いわゆる動的因子分析のうち、測定モデルにはラグがはいらないが因子が自己回帰するモデル(direct autoregressive factor score model; DAFSモデル)の推定方法を比較しました、という論文。えーと、時点 $t$ における観察変数のベクトル $y_t$ について
$y_t = \Lambda f_t + e_t$
$f_t = \sum_s B_s f_{t-s} + v_t$
という感じのモデルである。
比較する推定方法は次の4つ。
- KF: 状態空間表現に書き換え、カルマン・フィルタをつかって最尤推定。延々アルゴリズムが説明されている... やめて、死んじゃいそう...
- BT: ブロック・トープリッツ行列を起こして最尤推定。
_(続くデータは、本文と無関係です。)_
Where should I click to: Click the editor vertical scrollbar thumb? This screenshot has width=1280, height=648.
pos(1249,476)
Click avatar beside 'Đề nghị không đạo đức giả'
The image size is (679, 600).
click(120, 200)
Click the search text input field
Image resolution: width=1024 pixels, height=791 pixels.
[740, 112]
そもそもブロック・トープリッツ行列とはなにか、というところからはじめて、実はここでの最尤推定は独立性の仮定に反していて、まあ大丈夫だといわれているんだけど適合度指標はあてにならなくて、とかなんとか ... やめて、死んじゃううう...
- BE: Gibbsサンプリングでベイズ推定。なにをどうサンプリングするか云々と、これまた延々と説明されていて... 死ぐぅぅぅぅ...
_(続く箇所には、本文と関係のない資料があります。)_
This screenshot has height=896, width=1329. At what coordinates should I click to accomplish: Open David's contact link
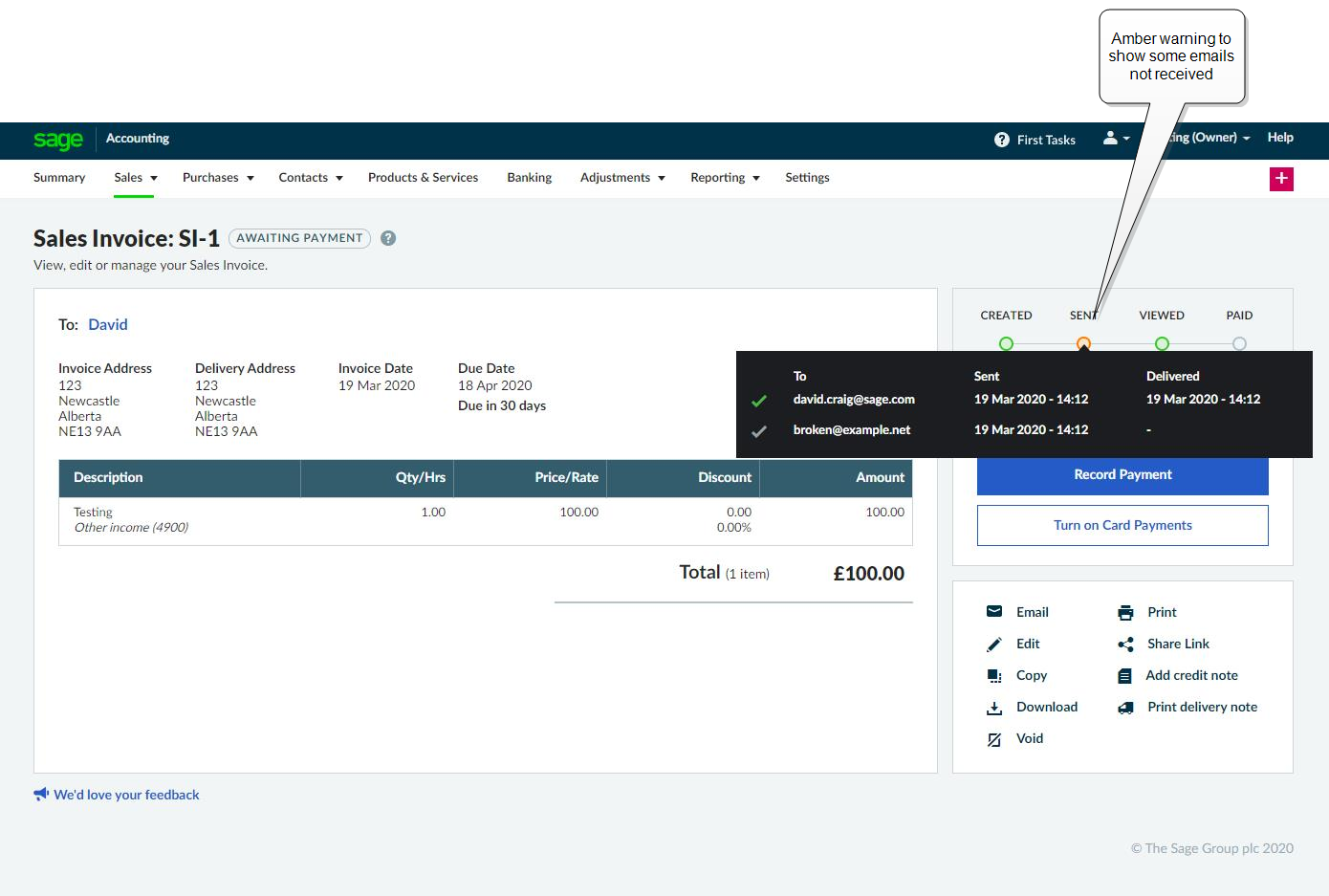[x=108, y=325]
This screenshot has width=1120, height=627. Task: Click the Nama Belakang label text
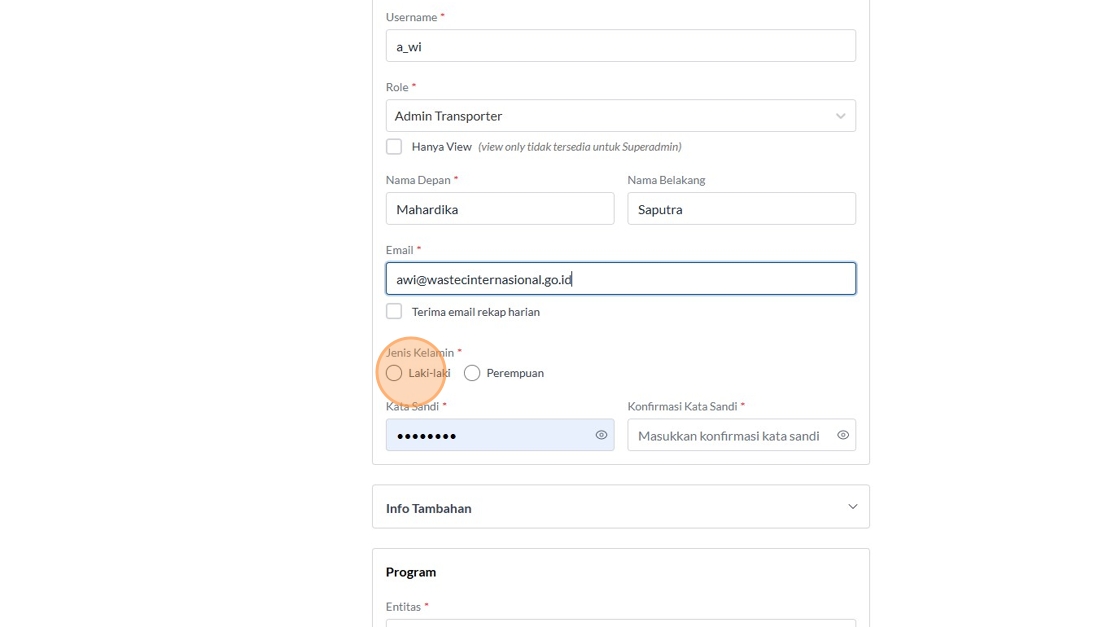coord(666,180)
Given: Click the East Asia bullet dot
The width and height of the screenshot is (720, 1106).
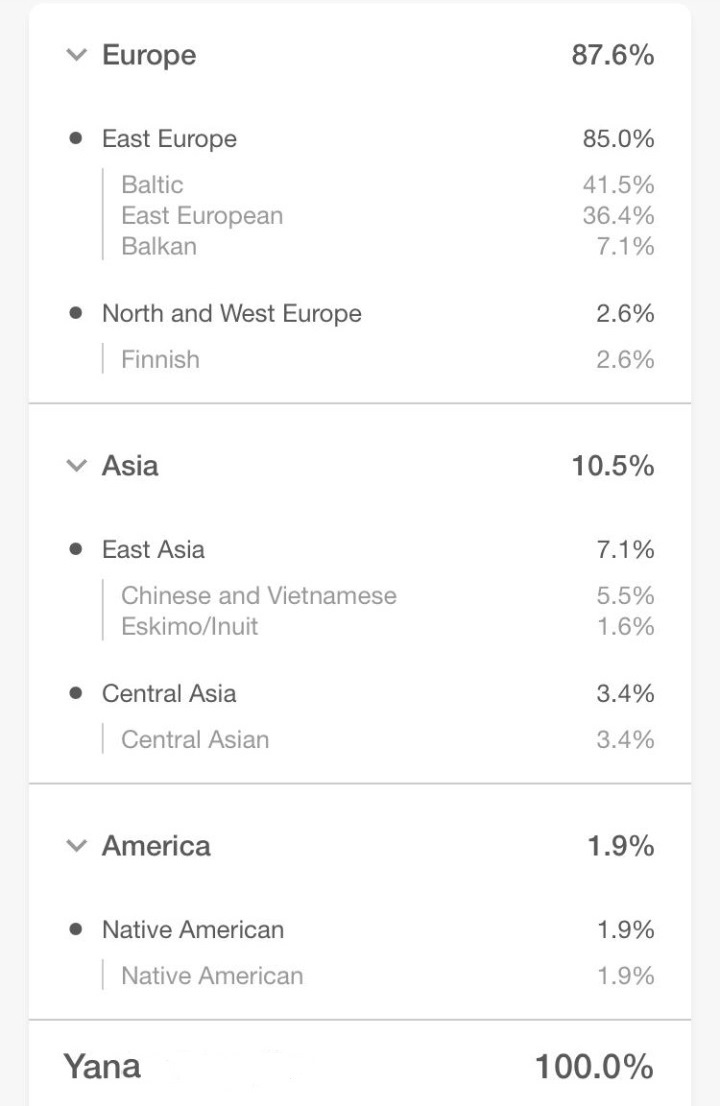Looking at the screenshot, I should [76, 549].
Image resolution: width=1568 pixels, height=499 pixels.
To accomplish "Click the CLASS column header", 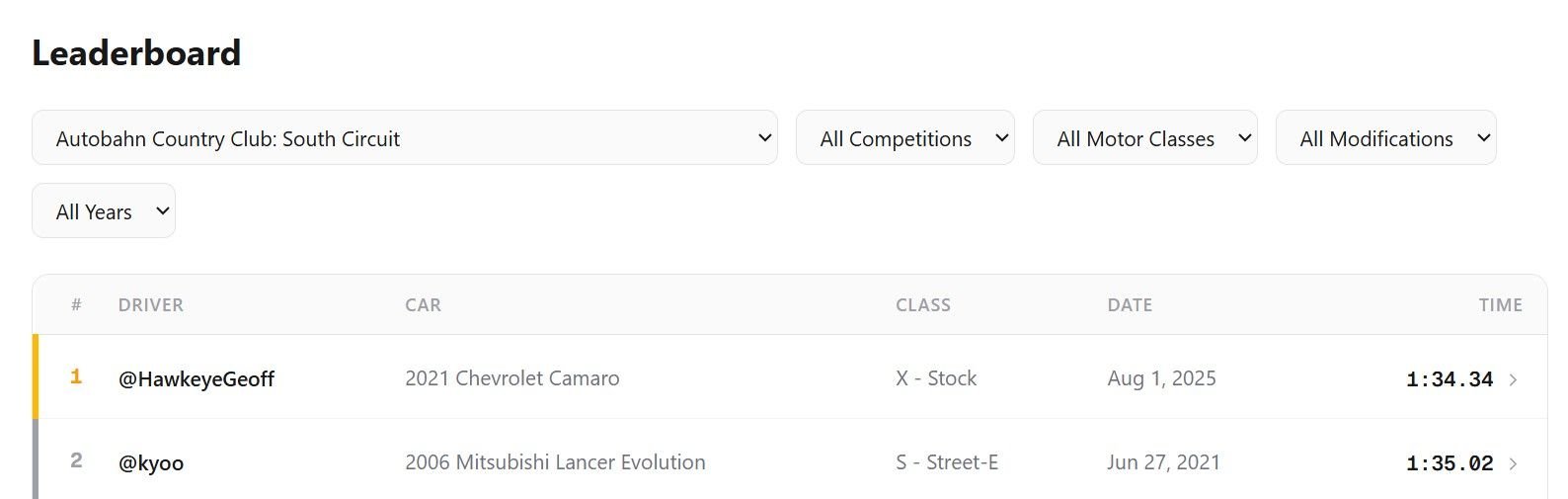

- LS: Browne & Zhang が唱えた最小二乗推定。いい加減にしねえかこの野郎。
というわけで、中身はよくわかっていないのだが、いいよもう!一生パッケージユーザのまま生きていくから!
で、シミュレーション。2因子6指標ラグ1のモデルで、時系列の長さと測定誤差分散を動かす。細かいところは読み飛ばしたが、KFはDolan(2005)のMKFM2というプログラム、BTはDFAというプログラムで行列を作ってMplusで推定、BEはWinBUGS、LSはBrowne & Zhang のDyFAというプログラムを使った由。探したところ、コードをこちらに公開しておられる。
結果は... いろいろ説明してあるけどパス。要するに、どれでもまあ似たようなもんなので、あなたが使いやすい奴を使いなさい、とのことであった。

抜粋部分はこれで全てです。